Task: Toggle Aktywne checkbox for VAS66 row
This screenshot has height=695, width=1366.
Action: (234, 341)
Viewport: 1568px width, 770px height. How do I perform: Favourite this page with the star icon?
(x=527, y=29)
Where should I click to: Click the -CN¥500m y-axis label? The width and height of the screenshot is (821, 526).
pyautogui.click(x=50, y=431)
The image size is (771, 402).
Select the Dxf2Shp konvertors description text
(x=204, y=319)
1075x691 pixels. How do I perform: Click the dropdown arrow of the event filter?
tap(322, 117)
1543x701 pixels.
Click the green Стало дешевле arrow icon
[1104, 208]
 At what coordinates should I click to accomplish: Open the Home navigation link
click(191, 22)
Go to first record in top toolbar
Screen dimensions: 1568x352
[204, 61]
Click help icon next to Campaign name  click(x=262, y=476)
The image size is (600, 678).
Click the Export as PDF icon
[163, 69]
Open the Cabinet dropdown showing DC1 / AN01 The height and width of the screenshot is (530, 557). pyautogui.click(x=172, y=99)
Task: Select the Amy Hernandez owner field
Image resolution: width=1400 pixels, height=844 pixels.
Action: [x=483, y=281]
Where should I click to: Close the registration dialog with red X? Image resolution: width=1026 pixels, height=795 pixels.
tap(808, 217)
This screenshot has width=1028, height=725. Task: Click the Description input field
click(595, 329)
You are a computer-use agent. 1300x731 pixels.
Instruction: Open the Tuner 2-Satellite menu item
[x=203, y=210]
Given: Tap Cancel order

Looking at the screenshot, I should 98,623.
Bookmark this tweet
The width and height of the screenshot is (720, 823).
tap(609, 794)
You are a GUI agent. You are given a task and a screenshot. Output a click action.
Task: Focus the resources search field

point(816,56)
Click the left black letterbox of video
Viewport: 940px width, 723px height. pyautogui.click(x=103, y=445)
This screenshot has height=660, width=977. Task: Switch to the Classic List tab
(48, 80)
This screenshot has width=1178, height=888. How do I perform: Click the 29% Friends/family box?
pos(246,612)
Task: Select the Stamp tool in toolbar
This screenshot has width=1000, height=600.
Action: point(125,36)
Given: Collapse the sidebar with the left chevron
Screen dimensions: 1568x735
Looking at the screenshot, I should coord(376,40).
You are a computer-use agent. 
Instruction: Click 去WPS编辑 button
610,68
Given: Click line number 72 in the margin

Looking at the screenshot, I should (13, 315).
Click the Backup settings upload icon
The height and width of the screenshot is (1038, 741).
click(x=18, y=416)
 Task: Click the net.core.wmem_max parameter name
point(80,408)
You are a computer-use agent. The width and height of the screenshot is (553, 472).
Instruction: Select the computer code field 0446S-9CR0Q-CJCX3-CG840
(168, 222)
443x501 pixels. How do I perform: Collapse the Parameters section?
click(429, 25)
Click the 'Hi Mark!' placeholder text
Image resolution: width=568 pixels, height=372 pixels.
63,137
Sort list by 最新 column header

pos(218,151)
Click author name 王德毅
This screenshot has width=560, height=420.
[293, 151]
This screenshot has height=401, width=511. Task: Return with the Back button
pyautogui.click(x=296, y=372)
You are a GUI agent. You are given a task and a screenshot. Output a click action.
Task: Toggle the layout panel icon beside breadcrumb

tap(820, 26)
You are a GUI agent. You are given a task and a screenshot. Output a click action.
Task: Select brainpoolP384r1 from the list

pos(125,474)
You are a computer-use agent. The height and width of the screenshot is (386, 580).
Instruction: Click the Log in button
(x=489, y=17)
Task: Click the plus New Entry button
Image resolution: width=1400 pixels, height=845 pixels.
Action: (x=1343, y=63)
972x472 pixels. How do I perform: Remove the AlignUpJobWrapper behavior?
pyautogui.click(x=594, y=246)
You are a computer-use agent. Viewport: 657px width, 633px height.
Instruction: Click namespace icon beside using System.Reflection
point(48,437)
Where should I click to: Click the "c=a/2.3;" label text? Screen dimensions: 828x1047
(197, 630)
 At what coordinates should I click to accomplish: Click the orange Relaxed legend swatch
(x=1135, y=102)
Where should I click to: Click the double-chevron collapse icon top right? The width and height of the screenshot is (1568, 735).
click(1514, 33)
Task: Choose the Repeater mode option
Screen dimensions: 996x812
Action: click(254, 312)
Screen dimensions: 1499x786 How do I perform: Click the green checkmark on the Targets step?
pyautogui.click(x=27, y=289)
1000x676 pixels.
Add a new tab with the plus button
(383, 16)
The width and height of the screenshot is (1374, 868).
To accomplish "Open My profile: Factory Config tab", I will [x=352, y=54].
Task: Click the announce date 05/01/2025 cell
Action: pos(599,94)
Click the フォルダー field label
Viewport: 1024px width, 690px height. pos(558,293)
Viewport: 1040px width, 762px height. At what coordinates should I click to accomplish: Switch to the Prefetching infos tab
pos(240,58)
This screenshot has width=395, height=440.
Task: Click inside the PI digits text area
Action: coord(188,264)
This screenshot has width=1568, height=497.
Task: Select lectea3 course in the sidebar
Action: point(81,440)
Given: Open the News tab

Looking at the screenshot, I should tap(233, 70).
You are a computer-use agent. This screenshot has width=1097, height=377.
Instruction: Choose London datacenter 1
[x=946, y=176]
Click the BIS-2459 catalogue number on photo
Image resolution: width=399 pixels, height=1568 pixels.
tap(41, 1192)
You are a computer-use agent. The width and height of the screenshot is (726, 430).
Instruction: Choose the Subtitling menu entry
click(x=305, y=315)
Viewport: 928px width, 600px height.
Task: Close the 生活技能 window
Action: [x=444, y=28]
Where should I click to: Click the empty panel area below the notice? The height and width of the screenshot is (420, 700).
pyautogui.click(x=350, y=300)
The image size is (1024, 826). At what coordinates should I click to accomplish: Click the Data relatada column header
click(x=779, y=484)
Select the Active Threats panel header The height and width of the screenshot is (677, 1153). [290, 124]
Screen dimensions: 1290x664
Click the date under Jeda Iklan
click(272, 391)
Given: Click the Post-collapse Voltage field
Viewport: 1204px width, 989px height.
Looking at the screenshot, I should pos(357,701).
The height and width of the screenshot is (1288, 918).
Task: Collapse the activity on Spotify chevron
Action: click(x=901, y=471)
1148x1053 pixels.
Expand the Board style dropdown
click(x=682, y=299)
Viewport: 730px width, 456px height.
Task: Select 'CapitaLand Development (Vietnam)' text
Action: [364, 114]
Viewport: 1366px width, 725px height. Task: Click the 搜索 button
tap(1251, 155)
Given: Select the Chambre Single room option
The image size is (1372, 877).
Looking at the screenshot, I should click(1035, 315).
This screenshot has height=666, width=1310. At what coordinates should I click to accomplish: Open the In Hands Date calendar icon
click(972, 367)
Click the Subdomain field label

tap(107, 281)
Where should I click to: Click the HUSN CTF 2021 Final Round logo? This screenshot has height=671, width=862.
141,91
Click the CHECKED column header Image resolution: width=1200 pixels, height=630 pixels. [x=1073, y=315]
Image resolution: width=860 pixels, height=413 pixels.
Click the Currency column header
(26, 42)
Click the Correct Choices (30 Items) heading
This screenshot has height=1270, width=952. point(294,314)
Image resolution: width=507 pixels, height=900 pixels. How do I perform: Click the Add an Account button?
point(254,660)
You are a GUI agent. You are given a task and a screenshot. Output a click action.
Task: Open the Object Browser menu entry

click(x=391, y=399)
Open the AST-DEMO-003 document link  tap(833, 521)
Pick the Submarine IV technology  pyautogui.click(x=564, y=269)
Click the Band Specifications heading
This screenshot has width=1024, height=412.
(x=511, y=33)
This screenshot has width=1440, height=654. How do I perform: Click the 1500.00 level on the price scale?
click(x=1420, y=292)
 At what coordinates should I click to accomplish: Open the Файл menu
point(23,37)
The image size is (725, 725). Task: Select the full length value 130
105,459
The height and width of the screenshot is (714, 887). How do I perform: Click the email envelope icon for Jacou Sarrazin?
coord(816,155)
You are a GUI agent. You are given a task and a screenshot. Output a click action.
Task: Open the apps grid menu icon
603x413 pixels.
---
• [WHAT YOU WILL DO]: All lines in the entries above that include "option" should be found and copied.

• [SOLUTION]:
Task: Choose the Repeater mode option
Given: Select the Chambre Single room option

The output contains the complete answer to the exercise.